Item-finding records
- - -

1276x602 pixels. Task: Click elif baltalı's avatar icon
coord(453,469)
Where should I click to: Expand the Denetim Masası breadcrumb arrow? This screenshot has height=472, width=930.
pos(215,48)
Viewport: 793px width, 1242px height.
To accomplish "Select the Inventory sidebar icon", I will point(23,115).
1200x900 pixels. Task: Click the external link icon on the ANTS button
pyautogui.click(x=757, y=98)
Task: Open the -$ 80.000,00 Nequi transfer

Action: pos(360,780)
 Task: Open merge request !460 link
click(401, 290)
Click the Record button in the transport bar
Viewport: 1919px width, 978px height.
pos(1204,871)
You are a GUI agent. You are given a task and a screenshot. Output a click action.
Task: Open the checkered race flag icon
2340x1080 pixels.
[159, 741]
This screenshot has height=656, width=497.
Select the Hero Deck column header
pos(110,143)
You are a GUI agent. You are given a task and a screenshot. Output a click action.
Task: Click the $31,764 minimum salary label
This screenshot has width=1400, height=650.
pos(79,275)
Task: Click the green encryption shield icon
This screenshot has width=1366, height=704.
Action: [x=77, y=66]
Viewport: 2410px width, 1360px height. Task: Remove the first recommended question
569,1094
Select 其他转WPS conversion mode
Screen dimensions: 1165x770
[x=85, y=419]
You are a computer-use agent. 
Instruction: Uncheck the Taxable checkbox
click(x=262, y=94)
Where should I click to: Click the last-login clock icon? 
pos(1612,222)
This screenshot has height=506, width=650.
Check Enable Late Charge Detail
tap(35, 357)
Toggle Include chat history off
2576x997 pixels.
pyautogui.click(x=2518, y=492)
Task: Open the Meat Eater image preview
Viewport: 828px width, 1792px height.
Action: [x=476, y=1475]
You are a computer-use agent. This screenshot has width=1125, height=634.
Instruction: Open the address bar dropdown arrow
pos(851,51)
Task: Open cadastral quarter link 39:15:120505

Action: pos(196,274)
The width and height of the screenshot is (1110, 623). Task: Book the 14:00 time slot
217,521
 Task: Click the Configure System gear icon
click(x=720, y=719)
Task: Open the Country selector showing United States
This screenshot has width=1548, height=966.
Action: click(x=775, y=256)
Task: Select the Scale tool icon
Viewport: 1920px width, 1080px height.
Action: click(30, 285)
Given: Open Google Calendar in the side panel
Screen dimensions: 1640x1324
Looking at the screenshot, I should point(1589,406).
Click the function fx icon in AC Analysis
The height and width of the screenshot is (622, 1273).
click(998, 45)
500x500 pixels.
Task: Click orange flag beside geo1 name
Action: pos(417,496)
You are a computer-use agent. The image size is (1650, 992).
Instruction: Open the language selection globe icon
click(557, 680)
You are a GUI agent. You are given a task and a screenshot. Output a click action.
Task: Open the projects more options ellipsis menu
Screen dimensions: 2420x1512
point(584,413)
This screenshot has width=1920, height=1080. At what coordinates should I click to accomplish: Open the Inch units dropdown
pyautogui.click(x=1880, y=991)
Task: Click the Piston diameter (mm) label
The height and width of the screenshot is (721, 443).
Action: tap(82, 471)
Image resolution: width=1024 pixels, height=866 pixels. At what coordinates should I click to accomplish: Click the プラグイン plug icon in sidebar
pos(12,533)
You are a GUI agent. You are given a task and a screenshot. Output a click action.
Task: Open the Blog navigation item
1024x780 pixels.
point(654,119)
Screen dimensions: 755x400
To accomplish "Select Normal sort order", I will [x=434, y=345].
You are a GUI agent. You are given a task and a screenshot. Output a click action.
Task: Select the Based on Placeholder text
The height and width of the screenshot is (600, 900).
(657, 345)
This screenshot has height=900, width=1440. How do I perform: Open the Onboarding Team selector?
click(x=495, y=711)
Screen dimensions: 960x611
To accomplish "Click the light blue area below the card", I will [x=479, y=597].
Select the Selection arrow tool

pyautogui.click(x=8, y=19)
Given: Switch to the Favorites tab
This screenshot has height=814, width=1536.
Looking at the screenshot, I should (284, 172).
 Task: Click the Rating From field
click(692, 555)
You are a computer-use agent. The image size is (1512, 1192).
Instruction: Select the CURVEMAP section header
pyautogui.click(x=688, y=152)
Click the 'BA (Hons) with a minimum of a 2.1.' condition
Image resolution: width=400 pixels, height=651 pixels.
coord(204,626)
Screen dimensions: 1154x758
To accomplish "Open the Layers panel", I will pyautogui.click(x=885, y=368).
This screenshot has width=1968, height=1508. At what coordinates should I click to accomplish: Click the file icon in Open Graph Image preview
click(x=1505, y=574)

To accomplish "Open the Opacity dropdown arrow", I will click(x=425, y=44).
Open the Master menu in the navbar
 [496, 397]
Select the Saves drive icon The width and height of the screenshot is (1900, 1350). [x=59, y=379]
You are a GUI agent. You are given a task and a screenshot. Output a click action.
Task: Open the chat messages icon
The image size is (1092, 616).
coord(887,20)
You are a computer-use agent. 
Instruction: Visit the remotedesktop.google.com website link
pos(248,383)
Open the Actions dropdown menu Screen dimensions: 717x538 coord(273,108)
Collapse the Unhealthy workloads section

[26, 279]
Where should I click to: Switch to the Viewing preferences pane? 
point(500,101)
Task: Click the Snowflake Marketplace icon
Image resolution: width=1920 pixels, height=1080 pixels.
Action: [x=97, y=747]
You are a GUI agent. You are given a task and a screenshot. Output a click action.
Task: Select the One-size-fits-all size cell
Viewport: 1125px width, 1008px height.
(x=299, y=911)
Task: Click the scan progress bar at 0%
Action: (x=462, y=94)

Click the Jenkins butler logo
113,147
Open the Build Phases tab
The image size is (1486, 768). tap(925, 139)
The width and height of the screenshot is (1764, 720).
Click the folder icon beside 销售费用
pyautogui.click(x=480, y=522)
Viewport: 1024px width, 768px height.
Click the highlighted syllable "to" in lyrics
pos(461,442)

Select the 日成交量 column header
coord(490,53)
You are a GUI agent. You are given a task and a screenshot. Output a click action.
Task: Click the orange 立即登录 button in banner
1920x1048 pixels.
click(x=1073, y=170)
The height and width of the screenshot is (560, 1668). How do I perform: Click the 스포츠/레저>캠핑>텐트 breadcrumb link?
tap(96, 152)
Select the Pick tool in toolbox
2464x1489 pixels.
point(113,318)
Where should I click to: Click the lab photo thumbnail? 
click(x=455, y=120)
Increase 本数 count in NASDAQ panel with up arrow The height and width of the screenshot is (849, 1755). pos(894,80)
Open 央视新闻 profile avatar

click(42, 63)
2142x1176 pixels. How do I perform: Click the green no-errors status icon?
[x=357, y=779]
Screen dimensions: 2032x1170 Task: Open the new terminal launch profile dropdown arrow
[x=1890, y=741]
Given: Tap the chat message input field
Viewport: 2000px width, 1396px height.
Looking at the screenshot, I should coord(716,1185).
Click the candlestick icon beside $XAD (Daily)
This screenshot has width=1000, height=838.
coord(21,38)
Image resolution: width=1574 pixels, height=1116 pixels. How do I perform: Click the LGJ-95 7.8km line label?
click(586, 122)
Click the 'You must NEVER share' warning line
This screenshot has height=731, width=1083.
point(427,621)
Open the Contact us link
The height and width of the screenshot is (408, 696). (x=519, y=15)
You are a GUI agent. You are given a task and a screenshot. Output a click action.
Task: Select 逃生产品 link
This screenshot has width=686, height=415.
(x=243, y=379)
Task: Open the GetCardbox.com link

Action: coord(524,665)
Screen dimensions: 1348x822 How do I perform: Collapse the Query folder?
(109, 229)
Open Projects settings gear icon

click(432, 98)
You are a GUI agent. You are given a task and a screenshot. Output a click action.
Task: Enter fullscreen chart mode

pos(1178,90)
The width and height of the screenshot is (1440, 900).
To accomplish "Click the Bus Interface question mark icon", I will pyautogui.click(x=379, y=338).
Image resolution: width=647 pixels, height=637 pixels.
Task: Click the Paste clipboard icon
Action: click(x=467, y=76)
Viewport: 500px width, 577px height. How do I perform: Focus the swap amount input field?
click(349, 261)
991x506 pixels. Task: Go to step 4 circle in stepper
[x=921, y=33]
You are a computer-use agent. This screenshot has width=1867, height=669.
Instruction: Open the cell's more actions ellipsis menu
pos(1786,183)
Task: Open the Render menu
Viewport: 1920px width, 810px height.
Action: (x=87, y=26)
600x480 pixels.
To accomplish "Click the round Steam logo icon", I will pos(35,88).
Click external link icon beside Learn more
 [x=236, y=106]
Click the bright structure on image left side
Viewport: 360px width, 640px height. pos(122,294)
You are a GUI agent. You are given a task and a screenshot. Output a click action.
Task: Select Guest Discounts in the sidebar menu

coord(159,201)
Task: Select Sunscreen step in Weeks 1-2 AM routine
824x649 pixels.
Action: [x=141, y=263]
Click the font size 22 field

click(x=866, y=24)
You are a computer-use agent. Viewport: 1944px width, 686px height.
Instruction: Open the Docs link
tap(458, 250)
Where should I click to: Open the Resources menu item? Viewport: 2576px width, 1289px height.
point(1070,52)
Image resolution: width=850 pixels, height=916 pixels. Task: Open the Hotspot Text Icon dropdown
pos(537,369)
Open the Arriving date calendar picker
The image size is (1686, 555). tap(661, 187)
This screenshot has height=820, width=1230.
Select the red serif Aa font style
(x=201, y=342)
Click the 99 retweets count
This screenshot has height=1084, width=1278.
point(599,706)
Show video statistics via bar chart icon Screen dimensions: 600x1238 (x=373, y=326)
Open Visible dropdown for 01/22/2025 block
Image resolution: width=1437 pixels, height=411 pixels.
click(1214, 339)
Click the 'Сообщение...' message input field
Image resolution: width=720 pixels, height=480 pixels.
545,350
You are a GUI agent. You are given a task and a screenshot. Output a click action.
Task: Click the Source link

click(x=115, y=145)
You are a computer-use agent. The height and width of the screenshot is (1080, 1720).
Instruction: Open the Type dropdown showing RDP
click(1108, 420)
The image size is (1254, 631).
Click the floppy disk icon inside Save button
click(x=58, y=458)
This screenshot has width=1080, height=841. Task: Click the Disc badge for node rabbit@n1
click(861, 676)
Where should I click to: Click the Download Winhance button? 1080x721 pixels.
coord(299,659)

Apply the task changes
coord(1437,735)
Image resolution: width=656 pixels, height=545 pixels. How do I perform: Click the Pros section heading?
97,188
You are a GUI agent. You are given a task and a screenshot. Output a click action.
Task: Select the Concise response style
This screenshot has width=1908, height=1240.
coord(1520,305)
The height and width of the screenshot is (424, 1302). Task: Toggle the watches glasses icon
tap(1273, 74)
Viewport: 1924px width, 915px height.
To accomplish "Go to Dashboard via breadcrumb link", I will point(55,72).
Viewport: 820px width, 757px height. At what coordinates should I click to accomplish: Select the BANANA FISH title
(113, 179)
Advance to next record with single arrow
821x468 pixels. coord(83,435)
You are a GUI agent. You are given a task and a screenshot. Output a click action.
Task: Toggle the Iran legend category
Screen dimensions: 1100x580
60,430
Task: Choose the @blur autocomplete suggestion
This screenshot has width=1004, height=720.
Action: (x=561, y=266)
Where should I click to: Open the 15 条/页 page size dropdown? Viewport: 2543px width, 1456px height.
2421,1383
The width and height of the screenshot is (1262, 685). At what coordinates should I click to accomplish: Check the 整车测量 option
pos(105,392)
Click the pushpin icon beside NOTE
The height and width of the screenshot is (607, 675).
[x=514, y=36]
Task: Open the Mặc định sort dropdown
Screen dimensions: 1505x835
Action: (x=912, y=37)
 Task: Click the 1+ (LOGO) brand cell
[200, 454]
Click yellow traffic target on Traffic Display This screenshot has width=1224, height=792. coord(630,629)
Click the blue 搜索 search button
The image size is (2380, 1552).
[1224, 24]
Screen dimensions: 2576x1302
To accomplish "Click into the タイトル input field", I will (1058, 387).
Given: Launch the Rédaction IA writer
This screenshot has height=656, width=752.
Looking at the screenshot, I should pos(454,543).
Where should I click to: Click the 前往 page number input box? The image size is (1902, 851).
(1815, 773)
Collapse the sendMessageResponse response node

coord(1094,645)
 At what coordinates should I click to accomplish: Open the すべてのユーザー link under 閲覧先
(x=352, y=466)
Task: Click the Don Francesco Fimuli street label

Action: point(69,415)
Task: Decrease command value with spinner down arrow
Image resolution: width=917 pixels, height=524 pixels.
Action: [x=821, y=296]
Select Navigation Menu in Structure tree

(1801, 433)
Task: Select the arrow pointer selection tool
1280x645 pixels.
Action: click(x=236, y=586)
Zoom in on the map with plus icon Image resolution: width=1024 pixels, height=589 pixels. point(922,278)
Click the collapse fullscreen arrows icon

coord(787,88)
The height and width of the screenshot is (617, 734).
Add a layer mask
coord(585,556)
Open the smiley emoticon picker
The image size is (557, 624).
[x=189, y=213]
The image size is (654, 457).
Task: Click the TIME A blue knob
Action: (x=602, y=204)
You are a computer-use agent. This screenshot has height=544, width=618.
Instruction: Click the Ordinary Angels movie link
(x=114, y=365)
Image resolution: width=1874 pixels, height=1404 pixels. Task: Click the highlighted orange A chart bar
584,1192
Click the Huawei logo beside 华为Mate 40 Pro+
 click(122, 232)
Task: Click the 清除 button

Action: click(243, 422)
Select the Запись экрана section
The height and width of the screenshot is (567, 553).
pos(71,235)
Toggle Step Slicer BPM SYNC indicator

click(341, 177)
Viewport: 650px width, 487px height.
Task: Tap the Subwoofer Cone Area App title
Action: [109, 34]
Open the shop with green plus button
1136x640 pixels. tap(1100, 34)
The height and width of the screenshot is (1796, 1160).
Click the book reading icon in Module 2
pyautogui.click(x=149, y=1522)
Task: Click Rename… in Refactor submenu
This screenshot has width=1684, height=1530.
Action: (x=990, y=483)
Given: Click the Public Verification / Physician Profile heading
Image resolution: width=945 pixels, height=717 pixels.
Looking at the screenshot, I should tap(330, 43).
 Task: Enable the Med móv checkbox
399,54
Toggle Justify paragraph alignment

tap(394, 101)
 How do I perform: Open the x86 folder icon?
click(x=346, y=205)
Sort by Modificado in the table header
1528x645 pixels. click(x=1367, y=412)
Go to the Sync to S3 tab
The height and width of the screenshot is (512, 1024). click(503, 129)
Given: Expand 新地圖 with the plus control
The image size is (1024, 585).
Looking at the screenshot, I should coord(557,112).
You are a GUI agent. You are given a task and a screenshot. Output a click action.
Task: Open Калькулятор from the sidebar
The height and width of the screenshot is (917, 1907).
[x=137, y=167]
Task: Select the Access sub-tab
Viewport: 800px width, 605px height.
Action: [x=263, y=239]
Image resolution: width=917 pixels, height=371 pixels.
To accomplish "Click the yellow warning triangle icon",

- - -

#### WHAT YOU HAVE TO DO:
Find each line in the listing above that contains the string "label", and copy those lines out in full.

#### COMPLETE ANSWER:
Task: Click the $31,764 minimum salary label
Task: Click the Piston diameter (mm) label
Image resolution: width=1574 pixels, height=1116 pixels. How do I perform: Click the LGJ-95 7.8km line label?
Task: Click the Don Francesco Fimuli street label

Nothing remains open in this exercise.